# '98 Mitsubishi Galant



## Rehabber (Dec 29, 2005)

Probably a foreign object has fallen into the air ducts and is touching the blower fan. NEVER put any objects on the dashboard as they tend to drop into the defrost ducts and work their way to the blower.


----------



## Sliver (Nov 18, 2008)

Rehabber said:


> Probably a foreign object has fallen into the air ducts and is touching the blower fan. NEVER put any objects on the dashboard as they tend to drop into the defrost ducts and work their way to the blower.
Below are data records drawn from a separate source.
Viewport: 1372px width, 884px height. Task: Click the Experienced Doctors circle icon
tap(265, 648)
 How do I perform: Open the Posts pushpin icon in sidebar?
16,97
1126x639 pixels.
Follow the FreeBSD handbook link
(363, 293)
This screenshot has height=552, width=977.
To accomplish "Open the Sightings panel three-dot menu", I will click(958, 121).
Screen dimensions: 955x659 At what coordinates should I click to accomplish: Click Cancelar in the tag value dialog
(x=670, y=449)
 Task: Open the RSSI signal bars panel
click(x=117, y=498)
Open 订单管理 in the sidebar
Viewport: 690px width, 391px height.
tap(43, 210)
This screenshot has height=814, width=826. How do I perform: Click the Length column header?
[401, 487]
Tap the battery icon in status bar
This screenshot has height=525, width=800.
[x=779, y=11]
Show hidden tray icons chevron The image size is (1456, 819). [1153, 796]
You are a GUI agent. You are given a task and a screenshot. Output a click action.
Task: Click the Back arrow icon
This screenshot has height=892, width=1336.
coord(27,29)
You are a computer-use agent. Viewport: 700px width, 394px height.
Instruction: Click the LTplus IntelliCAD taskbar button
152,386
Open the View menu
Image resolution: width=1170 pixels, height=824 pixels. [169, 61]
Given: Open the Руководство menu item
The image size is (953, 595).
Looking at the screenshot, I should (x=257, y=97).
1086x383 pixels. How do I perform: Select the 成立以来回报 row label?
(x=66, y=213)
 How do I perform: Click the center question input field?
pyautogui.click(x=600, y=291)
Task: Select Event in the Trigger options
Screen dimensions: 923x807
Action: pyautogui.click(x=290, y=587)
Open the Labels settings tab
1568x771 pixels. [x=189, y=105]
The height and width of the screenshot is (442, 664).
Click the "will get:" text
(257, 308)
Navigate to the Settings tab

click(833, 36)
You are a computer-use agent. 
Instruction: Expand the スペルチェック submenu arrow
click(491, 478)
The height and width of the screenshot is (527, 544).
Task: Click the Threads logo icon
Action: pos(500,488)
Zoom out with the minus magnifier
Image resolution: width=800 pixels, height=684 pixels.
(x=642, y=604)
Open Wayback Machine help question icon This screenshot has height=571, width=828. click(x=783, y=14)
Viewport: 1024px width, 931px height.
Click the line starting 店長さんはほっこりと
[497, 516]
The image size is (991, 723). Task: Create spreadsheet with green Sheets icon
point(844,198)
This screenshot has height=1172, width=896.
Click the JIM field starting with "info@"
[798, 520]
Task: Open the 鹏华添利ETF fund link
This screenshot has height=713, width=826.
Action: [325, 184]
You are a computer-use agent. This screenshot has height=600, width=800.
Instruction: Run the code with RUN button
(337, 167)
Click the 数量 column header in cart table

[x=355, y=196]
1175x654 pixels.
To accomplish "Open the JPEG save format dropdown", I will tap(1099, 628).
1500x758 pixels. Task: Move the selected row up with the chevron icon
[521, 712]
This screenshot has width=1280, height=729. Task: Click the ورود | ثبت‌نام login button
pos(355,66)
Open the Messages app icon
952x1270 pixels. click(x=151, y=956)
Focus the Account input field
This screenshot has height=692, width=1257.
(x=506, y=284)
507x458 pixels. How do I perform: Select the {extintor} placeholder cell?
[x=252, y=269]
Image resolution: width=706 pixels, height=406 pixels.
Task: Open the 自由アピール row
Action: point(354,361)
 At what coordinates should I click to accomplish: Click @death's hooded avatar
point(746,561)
I've never had anything up on the dash. Is there usually a separate fan for fresh air intake and one for just circulating air?


----------



## Rehabber (Dec 29, 2005)

Just one fan, the blend of air is done with moving a door. Pull the blower motor and see what is in there.


----------



## nperkins (Dec 26, 2008)

What happens if you turn the ac/blower fan off... Does the clicking go away?


----------



## Sliver (Nov 18, 2008)

nperkins said:


> What happens if you turn the ac/blower fan off... Does the clicking go away?


No, the clicking only goes away if its recirculating air.

The clicking isn't affected by fan speed or which vents it comes out, and only clicks with fresh air.


----------



## nperkins (Dec 26, 2008)

So if its on fresh air but the fan is off it still clicks? Does it change by engine RPM or vehicle speed? What about if the key is on but the engine isnt running?


----------